Le 7 janvier 2010, l’ancien député-maire d’Épinal, ministre et président de l’Assemblée Nationale succombait brutalement. Figure politique et intellectuelle, au caractère vif et tempétueux, il incarna le "Gaullisme social" et une parole publique fidèle à ses valeurs. Dix ans après, ceux qui l'ont connu se souviennent d'un homme inclassable.

Né à Tunis, il avait été député des Vosges en 1978 et maire d’Epinal. Forte personnalité de la droite française et homme de paradoxe, Philippe Séguin a bâti sa carrière politique sur de fameux "coups de gueule" qui appuyaient son besoin d’indépendance. Le plus célèbre est sans doute celui du 16 avril 1999, quand il claque la porte de la présidence du RPR, à six semaines des élections européennes. Il est alors président du parti gaulliste depuis deux ans et laisse son second, Nicolas Sarkozy, gérer les décombres. Cette démission soudaine est bien dans le caractère de cet homme ombrageux et inclassable.

"Il est tellement solitaire qu’il sera toujours un baryton sans orchestre", dira de lui Jacques Chirac

Le "baryton", le "Lion de la République", le "grizzly",... Avec sa haute taille, sa carrure imposante mais surtout par ses coups d'éclats, Philippe Séguin impressionne, et son souvenir reste gravé dans les mémoires. Sa mort à 66 ans a déclenché un hommage unanime. Amis, collaborateurs, collègues dans ses différentes fonctions, anciens ministres, élus locaux, notables ou sans grade, Lorrains et Méditerranéens... tous se souviennent.

"Mon père a laissé une trace indéniable"

Catherine Séguin, l'une des quatre enfants de Philippe Séguin

Préfète du Gers depuis 2017, Catherine, l’une des quatre enfants de Philippe Séguin, admet être toujours aussi étonnée par l'empreinte indélébile qu’a laissé son père dans l’histoire politique du pays. Et elle possède forcément de nombreuses anecdotes pour décrire ce papa pas comme les autres.

Elle admet en être touchée. "Il ne se passe pas une semaine sans que je croise quelqu’un qui me parle de mon père comme d’un ami alors qu’ils ne se sont jamais rencontrés." Catherine Séguin, comme ses frères et sœurs, Pierre, Patrick et Anne-Laure, est toujours aussi impressionnée par "l’empreinte indéniable" laissée par son père dans l’histoire politique du pays. "Nous avons mis en place des alertes sur internet et chaque jour, il y a quelque chose qui se dit ou s’écrit sur Philippe Séguin." Même 10 ans après sa mort. "Cela nous procure, à nous ses enfants, une immense fierté".

Philippe Séguin devant le musée départemental d’art ancien et contemporain d'Epinal pour sa candidature aux élections législatives de 1993. Photo Archives La Liberté de l'Est.

Celle qui est désormais préfète du Gers à Auch, a ses convictions sur cette popularité jamais démentie.
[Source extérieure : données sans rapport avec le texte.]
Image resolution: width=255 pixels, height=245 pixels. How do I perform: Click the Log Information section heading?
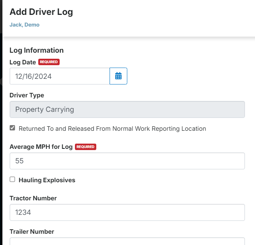click(x=36, y=50)
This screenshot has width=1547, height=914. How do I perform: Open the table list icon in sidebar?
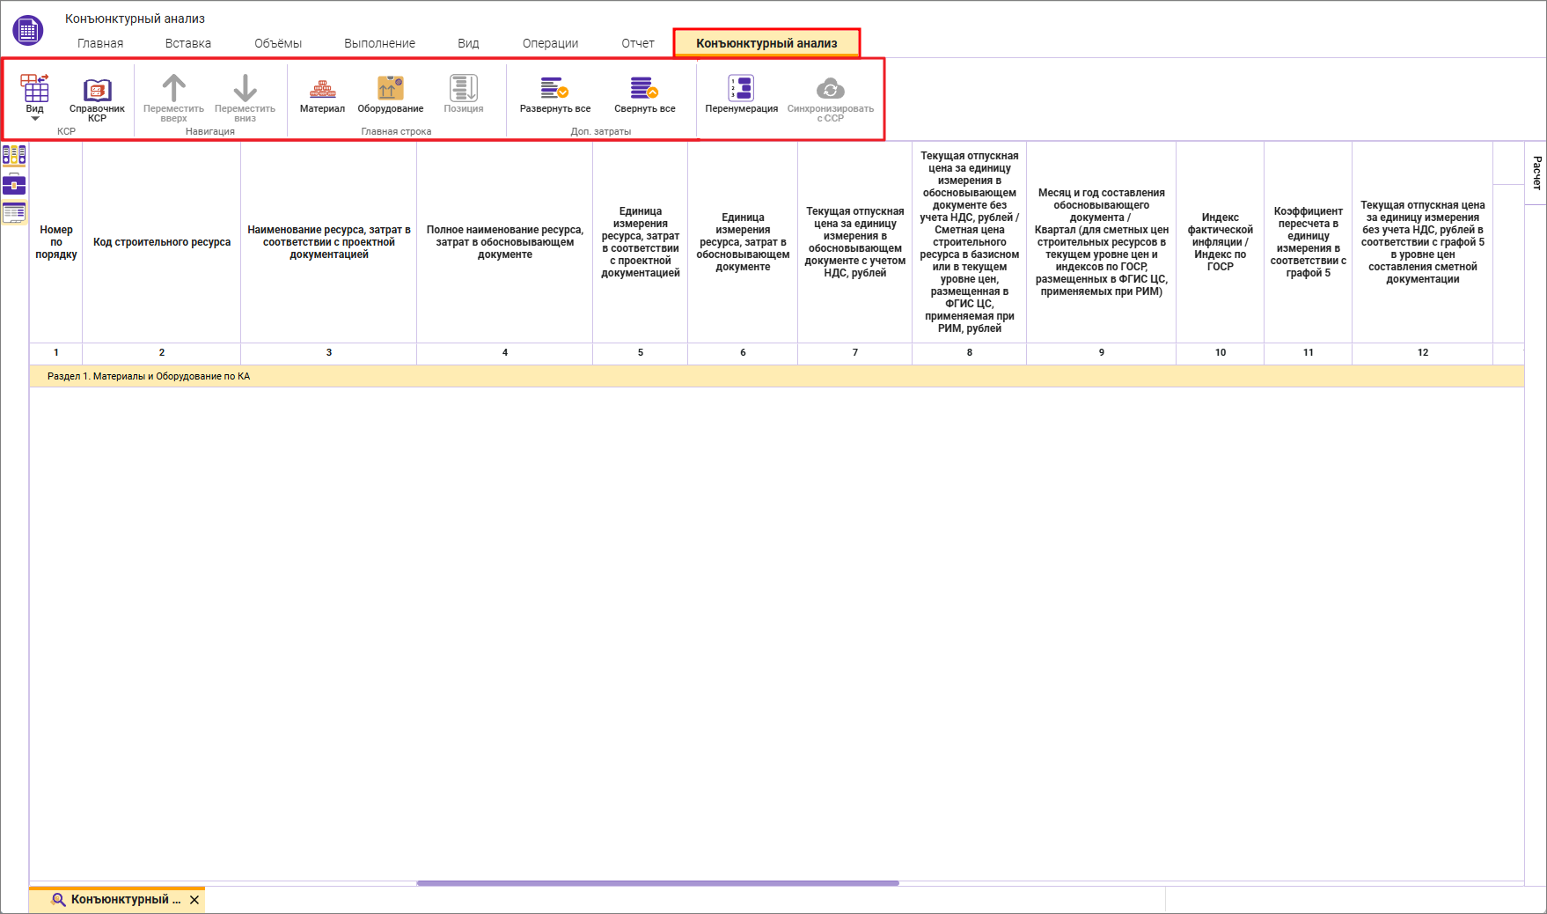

Pour elle, cela tient avant tout à la personnalité de son père. "Il avait une conception exigeante de la République. Il a toujours été sans concession. Son caractère entier lui faisait prendre des positions très fortes qu’il défendait avec vigueur et fougue. Cela suscitait le respect même chez ceux qui ne partageaient pas ses idées." Et Catherine Séguin de citer en exemple son travail à la présidence de l’Assemblée Nationale. "Il a toujours milité pour le respect de l’opposition. Laquelle devait pouvoir s’exprimer librement."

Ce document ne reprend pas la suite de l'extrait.